Source excerpt
..............................
PART II. INFORMATION REQUIRED IN THE REGISTRATION STATEMENT

         Item 3. INCORPORATION OF CERTAIN DOCUMENTS BY REFERENCE.

         Staples, Inc., a Delaware corporation (the "Company" or the
"Registrant"), is subject to the informational and reporting requirements of
Sections 13(a), 14 and 15(d) of the Securities Exchange Act of 1934, as amended
(the "Exchange Act"), and in accordance therewith files reports, proxy
statements and other information with the Securities and Exchange Commission
(the "Commission"). The following documents, which are on file with the
Commission, are incorporated in this Registration Statement by reference:

                  (1) The Registrant's latest annual report filed pursuant to
         Sections 13(a) or 15(d) of the Exchange Act or the latest prospectus
         filed pursuant to Rule 424(b) under the Securities Act that contains
         audited financial statements for the Registrant's latest fiscal year
         for which such statements have been filed.

                  (2) All other reports filed pursuant to Sections 13(a) or
         15(d) of the Exchange Act since the end of the fiscal year covered by
         the document referred to in (1) above.

                  (3) The description of the Common Stock, $.0006 par value per
         share of the Registrant ("Common Stock"), contained in a registration
         statement filed under the Exchange Act, including any amendment or
         report filed for the purpose of updating such description.
..............................
Actions to take
1. In the Staples registration excerpt, take the part that opens with the words containing "(3) The description" and closes with "updating such description.", and write it out again with "amendment" replaced by "supplement".
2. According to the Staples registration excerpt, what is the par value per share of the Registrant's Common Stock?
..............................
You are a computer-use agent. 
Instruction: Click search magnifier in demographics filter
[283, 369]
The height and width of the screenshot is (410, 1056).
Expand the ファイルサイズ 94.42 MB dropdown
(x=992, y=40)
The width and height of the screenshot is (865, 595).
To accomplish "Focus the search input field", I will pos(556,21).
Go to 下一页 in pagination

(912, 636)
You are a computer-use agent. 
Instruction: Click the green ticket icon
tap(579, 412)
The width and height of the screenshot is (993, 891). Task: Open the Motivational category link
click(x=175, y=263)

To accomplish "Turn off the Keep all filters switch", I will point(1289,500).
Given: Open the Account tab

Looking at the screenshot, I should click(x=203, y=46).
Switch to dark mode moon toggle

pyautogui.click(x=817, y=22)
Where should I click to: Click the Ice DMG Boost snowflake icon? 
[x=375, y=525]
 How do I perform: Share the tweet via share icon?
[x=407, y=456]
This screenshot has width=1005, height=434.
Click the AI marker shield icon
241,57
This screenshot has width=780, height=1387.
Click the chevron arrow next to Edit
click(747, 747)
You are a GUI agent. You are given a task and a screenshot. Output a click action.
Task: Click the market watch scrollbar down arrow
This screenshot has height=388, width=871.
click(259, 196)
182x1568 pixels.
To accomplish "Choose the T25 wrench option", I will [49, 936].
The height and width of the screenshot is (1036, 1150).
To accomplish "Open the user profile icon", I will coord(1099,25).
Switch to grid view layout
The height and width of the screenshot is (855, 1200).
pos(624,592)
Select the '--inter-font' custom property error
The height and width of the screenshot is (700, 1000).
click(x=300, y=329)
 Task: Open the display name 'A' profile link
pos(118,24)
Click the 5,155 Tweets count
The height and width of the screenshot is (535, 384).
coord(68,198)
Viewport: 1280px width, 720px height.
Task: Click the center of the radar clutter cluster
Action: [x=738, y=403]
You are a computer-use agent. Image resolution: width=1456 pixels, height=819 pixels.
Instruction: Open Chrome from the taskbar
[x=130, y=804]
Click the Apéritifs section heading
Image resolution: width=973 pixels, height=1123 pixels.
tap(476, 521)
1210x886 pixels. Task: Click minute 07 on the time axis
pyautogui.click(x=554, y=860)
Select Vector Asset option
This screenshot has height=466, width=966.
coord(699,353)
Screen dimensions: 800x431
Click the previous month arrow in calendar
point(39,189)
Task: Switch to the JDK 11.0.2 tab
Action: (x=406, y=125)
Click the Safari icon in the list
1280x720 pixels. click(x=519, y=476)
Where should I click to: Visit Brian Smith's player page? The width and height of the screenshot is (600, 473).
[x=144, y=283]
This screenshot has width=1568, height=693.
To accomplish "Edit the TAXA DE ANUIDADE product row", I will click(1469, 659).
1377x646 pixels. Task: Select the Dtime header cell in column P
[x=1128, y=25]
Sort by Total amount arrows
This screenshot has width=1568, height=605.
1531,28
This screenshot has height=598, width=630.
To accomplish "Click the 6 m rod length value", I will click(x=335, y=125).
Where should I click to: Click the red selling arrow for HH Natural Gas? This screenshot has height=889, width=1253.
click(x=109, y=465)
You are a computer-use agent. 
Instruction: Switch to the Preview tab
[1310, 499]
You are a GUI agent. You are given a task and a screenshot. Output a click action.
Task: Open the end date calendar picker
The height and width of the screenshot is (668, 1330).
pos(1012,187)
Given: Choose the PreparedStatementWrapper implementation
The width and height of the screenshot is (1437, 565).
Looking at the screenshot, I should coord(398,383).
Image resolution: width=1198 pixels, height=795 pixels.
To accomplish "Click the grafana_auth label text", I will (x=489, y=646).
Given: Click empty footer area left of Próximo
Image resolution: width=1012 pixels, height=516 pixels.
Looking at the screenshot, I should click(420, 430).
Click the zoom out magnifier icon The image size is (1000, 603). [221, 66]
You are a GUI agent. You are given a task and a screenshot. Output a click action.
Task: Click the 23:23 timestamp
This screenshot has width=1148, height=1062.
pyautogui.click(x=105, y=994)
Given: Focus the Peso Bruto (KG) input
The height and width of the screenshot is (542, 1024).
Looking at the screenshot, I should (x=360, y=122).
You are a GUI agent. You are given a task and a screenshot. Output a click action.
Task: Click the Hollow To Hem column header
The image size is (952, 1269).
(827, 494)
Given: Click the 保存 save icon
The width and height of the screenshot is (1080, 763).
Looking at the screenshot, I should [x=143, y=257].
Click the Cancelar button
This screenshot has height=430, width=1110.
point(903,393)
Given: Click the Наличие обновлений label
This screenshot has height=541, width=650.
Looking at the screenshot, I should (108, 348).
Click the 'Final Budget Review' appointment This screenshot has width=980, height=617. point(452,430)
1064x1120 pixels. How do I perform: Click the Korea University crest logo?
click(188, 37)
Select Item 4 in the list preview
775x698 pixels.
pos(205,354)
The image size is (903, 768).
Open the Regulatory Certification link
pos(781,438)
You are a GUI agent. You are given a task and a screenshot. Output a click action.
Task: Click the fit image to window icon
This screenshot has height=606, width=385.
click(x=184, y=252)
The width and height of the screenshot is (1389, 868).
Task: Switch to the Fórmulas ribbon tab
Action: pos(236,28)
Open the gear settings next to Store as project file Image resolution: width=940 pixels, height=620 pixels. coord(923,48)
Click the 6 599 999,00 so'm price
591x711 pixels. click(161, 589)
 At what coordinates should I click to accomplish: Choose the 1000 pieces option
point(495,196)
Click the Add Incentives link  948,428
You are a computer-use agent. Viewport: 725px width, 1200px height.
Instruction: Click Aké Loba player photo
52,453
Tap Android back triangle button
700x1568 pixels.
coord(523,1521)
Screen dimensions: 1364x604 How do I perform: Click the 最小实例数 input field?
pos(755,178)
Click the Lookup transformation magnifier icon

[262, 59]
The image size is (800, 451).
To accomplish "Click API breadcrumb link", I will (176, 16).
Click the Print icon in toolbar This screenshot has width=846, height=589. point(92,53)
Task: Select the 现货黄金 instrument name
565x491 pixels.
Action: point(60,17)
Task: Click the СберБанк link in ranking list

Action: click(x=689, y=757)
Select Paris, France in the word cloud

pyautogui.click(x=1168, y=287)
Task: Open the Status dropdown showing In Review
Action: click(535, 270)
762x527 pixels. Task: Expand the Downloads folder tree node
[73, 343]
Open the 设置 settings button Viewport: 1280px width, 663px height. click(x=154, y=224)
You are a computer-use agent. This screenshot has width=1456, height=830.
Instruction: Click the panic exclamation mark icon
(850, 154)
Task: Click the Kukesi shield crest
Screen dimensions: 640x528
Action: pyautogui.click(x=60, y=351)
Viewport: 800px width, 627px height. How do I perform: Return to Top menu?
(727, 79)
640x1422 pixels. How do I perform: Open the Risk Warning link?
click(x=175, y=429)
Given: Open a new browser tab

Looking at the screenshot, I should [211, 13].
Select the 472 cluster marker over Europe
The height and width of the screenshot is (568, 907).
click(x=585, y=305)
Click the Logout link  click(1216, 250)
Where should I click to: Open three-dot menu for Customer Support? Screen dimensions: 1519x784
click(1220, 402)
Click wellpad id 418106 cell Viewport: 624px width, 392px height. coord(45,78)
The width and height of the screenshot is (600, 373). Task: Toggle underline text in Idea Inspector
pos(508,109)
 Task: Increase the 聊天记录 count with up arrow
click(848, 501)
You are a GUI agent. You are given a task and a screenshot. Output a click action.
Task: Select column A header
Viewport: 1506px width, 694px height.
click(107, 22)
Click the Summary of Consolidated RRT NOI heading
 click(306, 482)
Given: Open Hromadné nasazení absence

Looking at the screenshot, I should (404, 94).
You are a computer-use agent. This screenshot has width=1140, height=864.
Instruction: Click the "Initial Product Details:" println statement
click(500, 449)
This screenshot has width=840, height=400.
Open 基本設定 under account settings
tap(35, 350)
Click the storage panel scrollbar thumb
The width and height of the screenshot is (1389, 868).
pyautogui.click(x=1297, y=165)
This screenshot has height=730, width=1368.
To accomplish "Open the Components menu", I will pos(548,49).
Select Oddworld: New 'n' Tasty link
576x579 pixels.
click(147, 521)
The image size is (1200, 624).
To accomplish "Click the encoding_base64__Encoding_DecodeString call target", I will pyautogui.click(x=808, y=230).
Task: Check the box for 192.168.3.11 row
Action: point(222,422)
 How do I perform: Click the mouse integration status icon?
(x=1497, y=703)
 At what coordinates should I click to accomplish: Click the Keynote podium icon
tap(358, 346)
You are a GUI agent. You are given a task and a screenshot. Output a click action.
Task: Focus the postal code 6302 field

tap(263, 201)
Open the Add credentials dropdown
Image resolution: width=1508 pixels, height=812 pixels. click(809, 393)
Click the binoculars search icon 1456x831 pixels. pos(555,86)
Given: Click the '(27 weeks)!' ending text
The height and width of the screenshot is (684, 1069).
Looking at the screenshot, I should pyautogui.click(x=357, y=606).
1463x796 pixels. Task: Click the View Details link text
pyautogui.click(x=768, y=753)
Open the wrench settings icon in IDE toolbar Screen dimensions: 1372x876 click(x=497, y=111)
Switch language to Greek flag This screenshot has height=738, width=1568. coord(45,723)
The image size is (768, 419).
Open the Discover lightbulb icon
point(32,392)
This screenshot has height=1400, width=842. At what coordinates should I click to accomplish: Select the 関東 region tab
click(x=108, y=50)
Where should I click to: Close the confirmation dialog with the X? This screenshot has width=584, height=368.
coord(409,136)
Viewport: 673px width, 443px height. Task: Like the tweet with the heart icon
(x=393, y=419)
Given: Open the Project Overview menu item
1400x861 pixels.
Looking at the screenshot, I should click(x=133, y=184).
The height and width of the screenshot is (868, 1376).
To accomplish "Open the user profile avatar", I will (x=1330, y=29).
..............................
Answer set
1.
(3) The description of the Common Stock, $.0006 par value per
         share of the Registrant ("Common Stock"), contained in a registration
         statement filed under the Exchange Act, including any supplement or
         report filed for the purpose of updating such description.

2. $.0006 per share.